Date of Award

1959

Document Type

Thesis

Degree Name

Master of Arts

Department

English

Abstract

Domestic drama is the most popular genre employed by the modern dramatist. The question may arise as to whether or not tragedy is any longer desired by the playgoer. In these representative plays, taken from many countries and written on a variety of themes all centered around domestic life, as judged by the criteria established in the first chapter, few of these dramas succeed as tragedies. This is not to be interpreted to mean that the so-called "tragic impulse" is dead. Those plays which are classed as tragedy are pure tragedy-- dramas at the peak of intensity demanded by the best of dramatic art.
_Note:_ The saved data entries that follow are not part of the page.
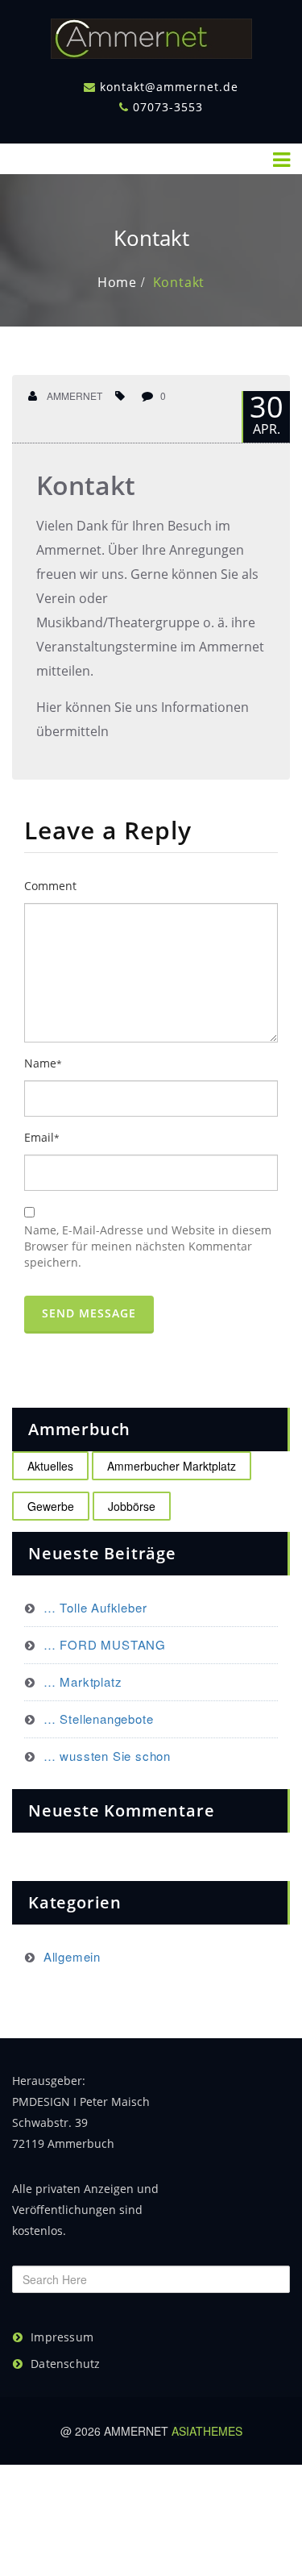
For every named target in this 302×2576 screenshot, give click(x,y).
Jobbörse (131, 1506)
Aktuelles (50, 1466)
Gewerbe (50, 1506)
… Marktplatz (82, 1681)
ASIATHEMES (207, 2431)
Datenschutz (65, 2363)
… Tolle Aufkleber (95, 1607)
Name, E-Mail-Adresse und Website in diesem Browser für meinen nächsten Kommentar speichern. (147, 1246)
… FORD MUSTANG (104, 1644)
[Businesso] (151, 35)
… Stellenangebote (98, 1718)
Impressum (62, 2337)
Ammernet (73, 395)
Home (117, 282)
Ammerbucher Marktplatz (171, 1466)
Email (42, 1137)
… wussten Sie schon (107, 1755)
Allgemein (72, 1956)
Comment (50, 885)
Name (43, 1063)
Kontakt (179, 282)
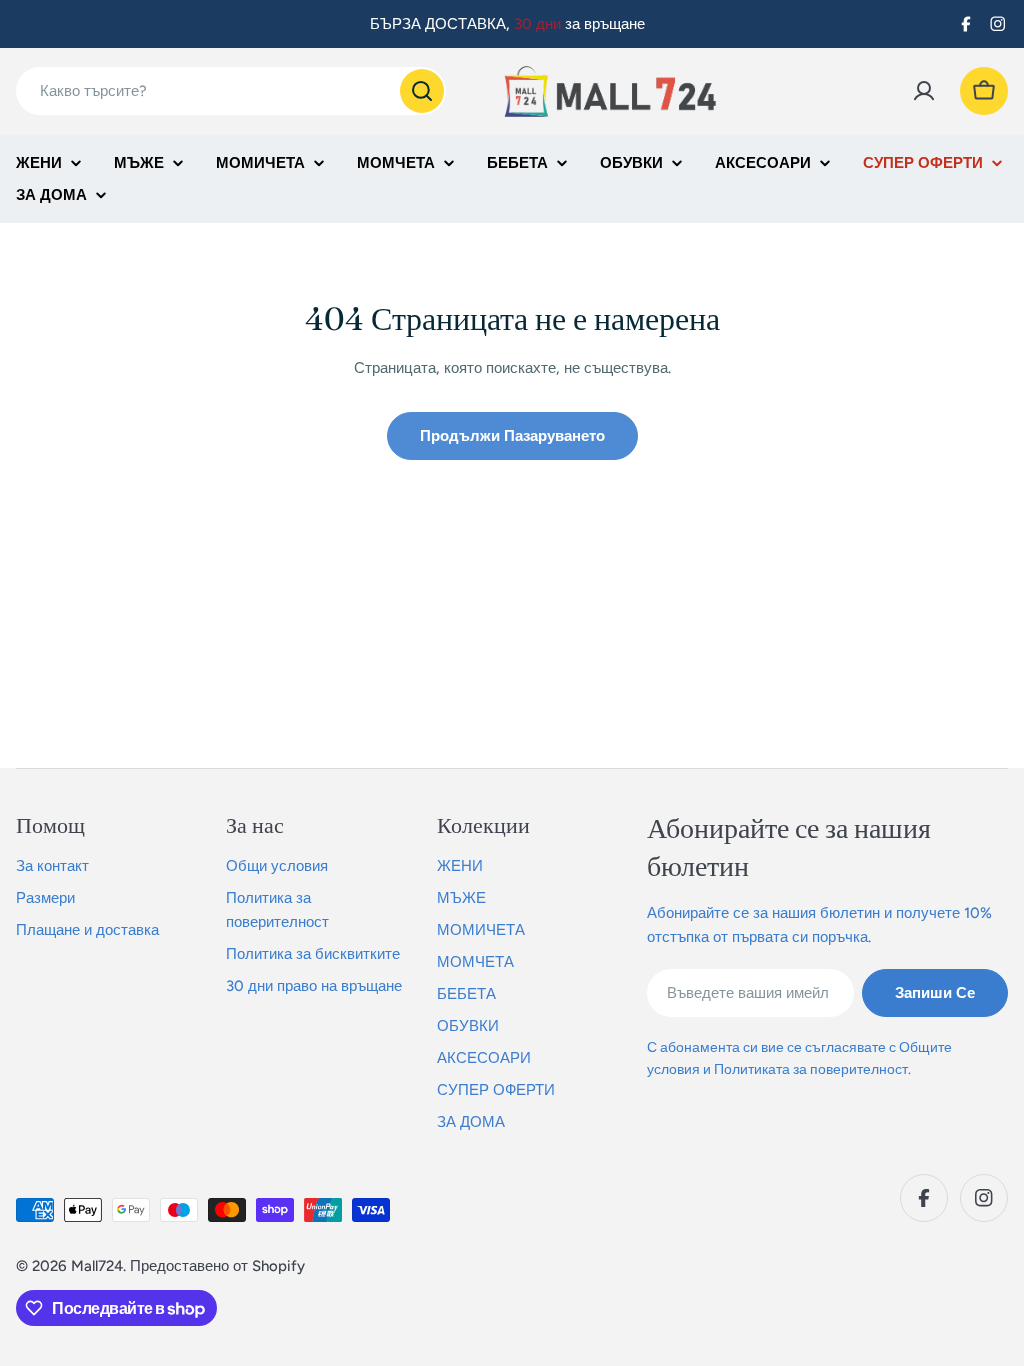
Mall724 (97, 1266)
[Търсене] (422, 91)
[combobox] (231, 91)
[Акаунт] (924, 91)
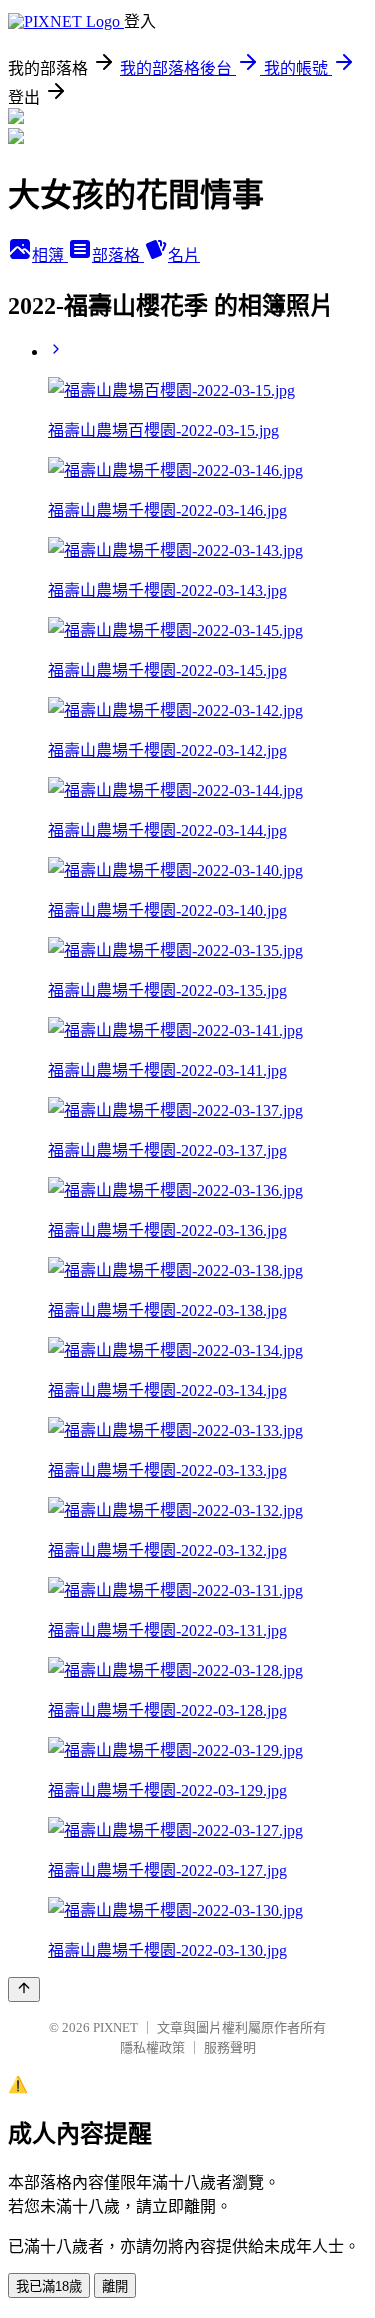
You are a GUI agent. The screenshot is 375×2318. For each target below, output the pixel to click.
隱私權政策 (152, 2047)
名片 (184, 255)
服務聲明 (230, 2047)
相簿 (50, 255)
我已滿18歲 (49, 2286)
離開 (115, 2286)
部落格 (118, 255)
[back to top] (24, 1989)
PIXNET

In England, Pinero demonstrated the potentialities of domestic drama as tragedy, and Masefield fulfilled these potentialities. In America, modern domestic drama begins with O'Neill. However, all of this points to what John Mason Brown speaks of when he says that the theatre now aims at spiritual release rather than detailed information. One becomes transported from the mundane everyday life, to "that special world of meaning and suggestion, of rapture and beauty which lie within the theatre's province to evoke." But then, has that not always been the case with tragedy? The men mentioned above merely showed that such a thing is possible with domestic drama. Since drama is not dead, the art of writing tragedy cannot be considered to be dead. Furthermore, it is probably not wrong to suggest that in the future tragedies--and great tragedies may be expected--will be written as domestic dramas.